The defendant next moves to suppress the statements he made to Foster at the scene of his arrest. The defendant maintains that because he was in custody at the time Foster questioned him about the gun and heroin, and was not advised of his Miranda rights, his incriminating statements are inadmissible. The government does not object to the motion, noting that the motion is limited to only those statements the defendant gave to police at the *282 scene of the arrest and prior to being given a Miranda warning.

There being no objection, the court grants the motion to suppress the defendant's statements given prior to the Miranda advisement.

 
CONCLUSION

For the foregoing reasons, the defendant's motion to suppress evidence (document number 8) is DENIED and the defendant's motion to suppress statements (document number 16) is GRANTED.

NOTES

[1] For an officer to "signal confrontation" with a suspect, he must do more than simply make eye contact with him.

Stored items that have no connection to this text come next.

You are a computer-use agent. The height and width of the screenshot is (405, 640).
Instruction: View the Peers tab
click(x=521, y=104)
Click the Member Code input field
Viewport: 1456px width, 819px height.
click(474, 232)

[2] Foster and Resto testified that under Hartford police department practice, officers record any valuables found during the inventory search by checking a box marked "other" on the tow slip and then record on the slip any valuables found. In this case, Foster did not check the "other" box, or record anywhere on the slip that he found the handgun or heroin. The defendant argues that Foster's failure to comply with this aspect of the procedure precludes the government from claiming an exception to the exclusionary rule based on the inevitable discovery doctrine. Although the court agrees with the defendant that an officer's failure to comply with his own inventory procedure constitutes evidence that a search was not undertaken to inventory contents, see e.g., Badgett, 200 Conn. 412, 431, 512 A.2d 160 (1986), the court does not agree that such evidence, by itself, is capable of depriving the government of the exception. The failure to check a box on a form could be the result of a simple oversight and, in any event, it is not clear from the record here that Foster failed to account for anything. Foster testified that the Hartford police department policy called for officers to record "valuables," not "personal property" on the tow slip. Items such as a handgun and heroin, while personal property, are not necessarily "valuables" once surrendered to law enforcement, and upon surrender are accounted for, both by officers and the relevant prosecuting authority.